→ Instructions for the task: Go through the entries below and report how many lines contain the string "pixels". Nothing but the number is wanted.

→ Extracted data:
——

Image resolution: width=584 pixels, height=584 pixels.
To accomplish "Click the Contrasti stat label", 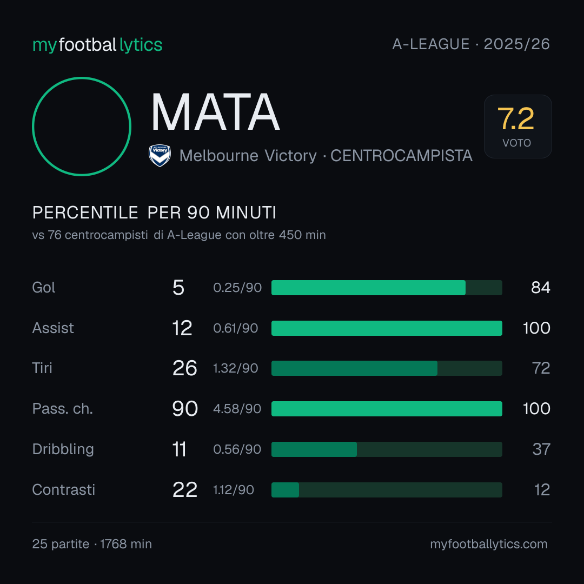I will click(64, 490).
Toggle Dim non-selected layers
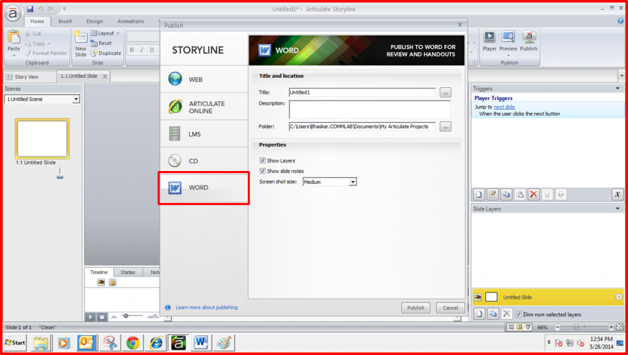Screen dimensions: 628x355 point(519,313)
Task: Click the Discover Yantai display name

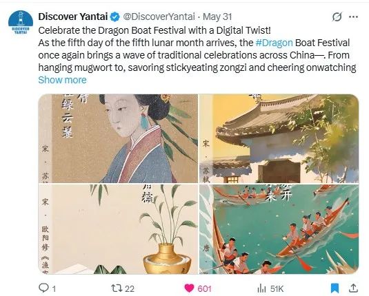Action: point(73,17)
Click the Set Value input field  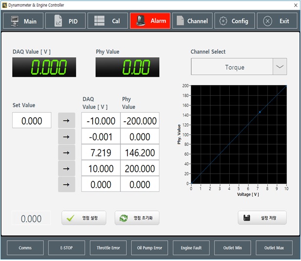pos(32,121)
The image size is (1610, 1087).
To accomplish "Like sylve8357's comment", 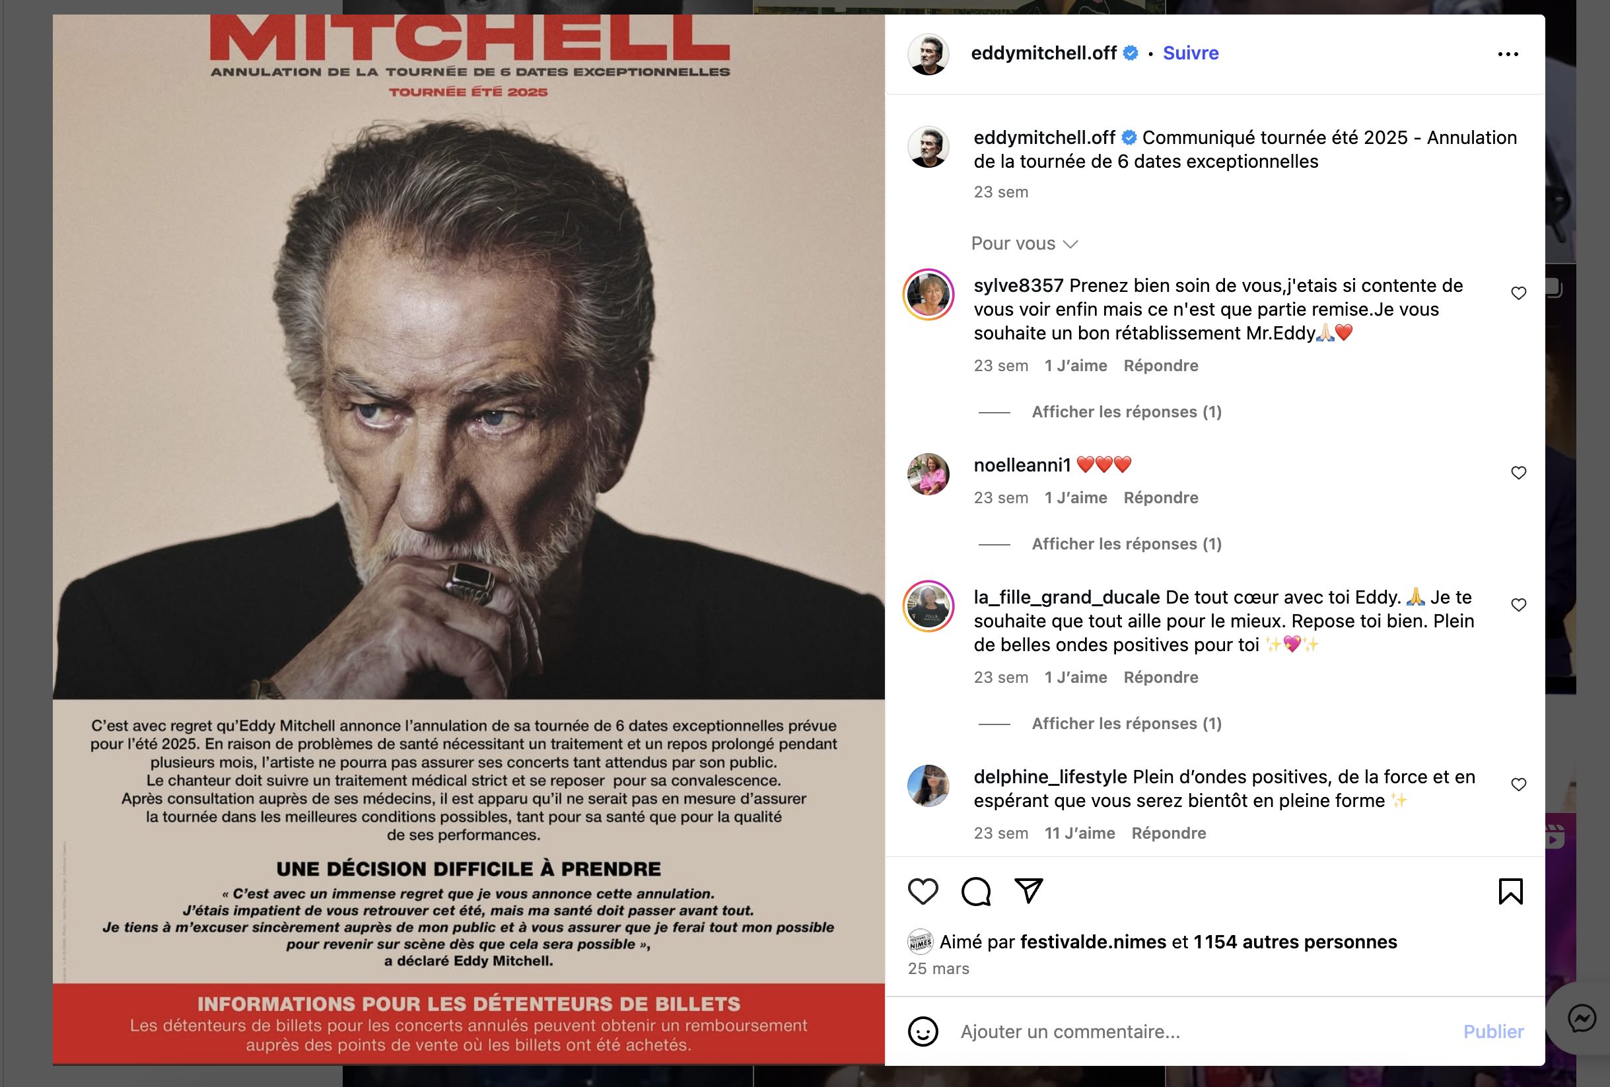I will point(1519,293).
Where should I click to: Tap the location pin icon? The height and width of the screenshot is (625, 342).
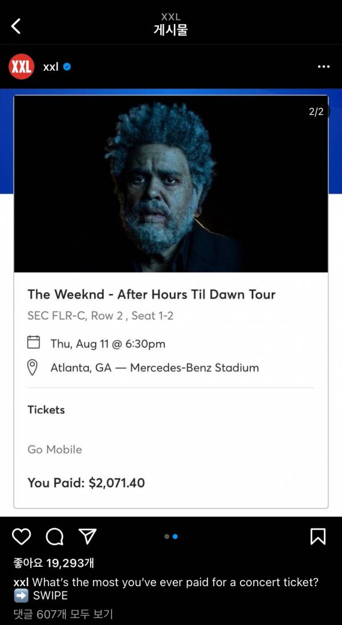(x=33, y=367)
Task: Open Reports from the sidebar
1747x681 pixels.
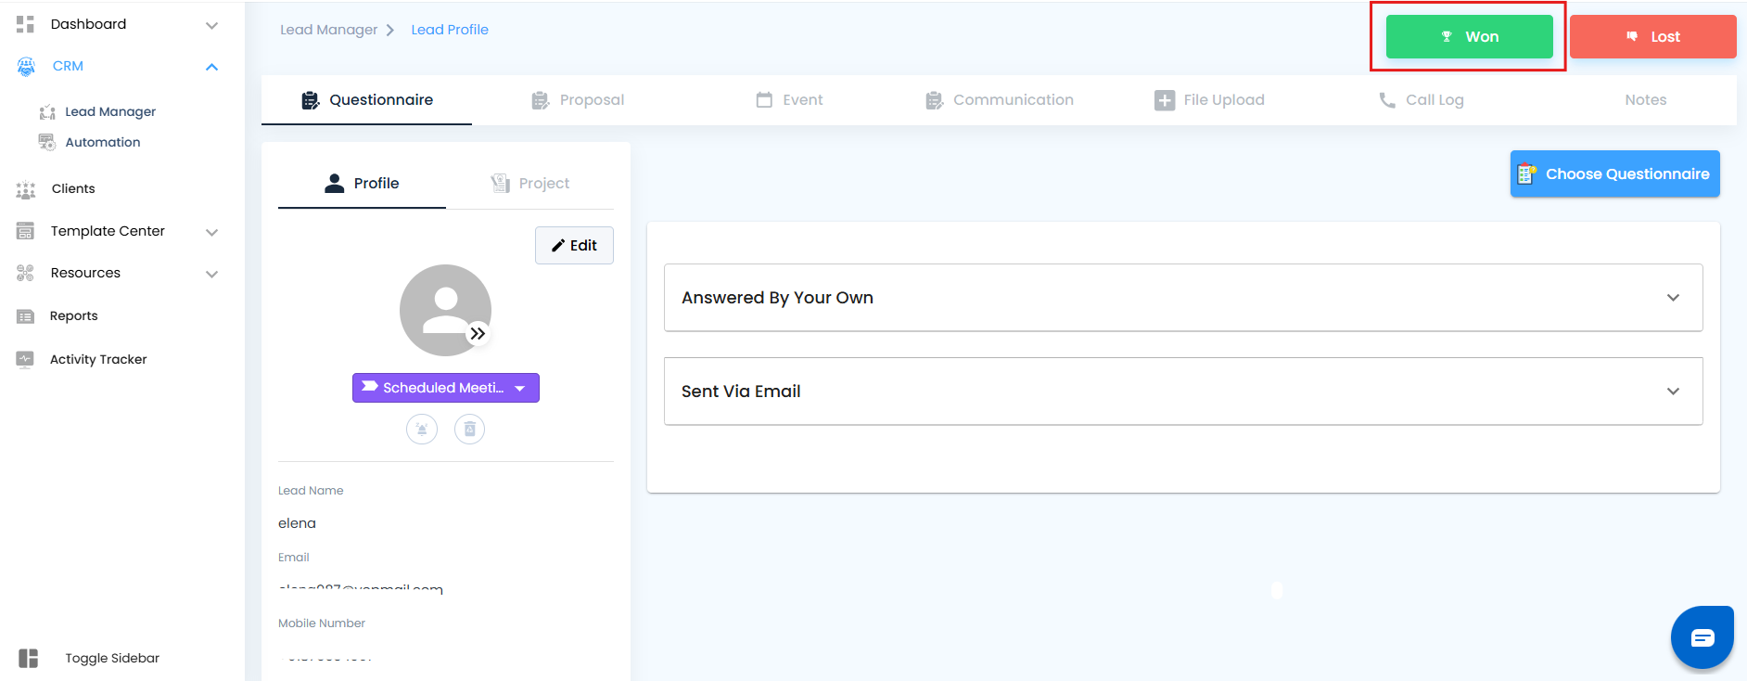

——

→ Solution for this task: 2